= ISO 20400 =

Standard for sustainable procurement

ISO 20400:2017 Sustainable procurement — Guidance is a standard by the International Organization for Standardization (ISO) that provides guidance to organizations, independent of their activity or size, on integrating sustainability within procurement. It is intended for stakeholders involved in, or impacted by, procurement decisions and processes, complementing ISO 26000, Guidance on social responsibility, by "focusing specifically on the purchasing function".

==History==
The standard was developed by ISO project committee ISO/PC 277 under the leadership of Jacques Schramm, a French management consultant. Work started in 2013 and the first edition of ISO 20400 was published on 21 April 2017.

▶ **SHORT PROBLEM**
Repeat everything from "ISO 20400:2017 Sustainable" down to "21 April 2017." in the ISO 20400 article, substituting "purchasing" for "procurement". The records have nothing to do with the ISO 20400 article.

▶ **DATA EXTRACT**

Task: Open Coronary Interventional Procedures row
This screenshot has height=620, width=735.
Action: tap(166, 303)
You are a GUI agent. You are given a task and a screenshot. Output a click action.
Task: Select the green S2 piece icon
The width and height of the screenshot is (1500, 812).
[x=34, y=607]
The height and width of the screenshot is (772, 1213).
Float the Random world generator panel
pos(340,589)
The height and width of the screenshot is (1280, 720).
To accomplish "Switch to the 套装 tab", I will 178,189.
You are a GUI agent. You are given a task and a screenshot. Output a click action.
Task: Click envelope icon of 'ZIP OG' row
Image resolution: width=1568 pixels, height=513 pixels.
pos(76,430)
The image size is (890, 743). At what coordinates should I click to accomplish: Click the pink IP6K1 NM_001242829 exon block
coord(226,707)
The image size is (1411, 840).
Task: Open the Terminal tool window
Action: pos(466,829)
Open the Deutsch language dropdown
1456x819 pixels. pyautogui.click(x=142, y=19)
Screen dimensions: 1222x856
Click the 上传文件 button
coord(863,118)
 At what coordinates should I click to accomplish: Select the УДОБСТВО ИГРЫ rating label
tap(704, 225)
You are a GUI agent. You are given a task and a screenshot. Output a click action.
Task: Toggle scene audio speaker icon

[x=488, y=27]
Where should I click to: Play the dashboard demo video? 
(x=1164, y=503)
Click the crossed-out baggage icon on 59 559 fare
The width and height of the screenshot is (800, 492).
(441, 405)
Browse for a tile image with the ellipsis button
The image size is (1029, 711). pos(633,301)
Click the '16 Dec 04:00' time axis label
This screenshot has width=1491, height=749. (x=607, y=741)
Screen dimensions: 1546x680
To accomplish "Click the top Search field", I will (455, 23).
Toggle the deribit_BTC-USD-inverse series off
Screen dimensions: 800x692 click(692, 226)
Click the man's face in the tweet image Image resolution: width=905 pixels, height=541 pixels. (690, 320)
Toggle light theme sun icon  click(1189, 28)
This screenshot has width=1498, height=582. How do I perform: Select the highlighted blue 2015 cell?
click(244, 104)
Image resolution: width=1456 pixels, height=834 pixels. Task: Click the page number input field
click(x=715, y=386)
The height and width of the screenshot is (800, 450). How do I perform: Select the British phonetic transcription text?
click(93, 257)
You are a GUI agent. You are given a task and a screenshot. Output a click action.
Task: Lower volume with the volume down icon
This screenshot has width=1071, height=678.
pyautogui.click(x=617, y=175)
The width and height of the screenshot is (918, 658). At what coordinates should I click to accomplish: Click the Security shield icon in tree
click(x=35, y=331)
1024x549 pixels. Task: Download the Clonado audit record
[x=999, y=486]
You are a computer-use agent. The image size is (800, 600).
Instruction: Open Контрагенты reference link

▶ **EXERCISE ANSWER**
ISO 20400:2017 Sustainable purchasing — Guidance is a standard by the International Organization for Standardization (ISO) that provides guidance to organizations, independent of their activity or size, on integrating sustainability within purchasing. It is intended for stakeholders involved in, or impacted by, purchasing decisions and processes, complementing ISO 26000, Guidance on social responsibility, by "focusing specifically on the purchasing function".

==History==
The standard was developed by ISO project committee ISO/PC 277 under the leadership of Jacques Schramm, a French management consultant. Work started in 2013 and the first edition of ISO 20400 was published on 21 April 2017.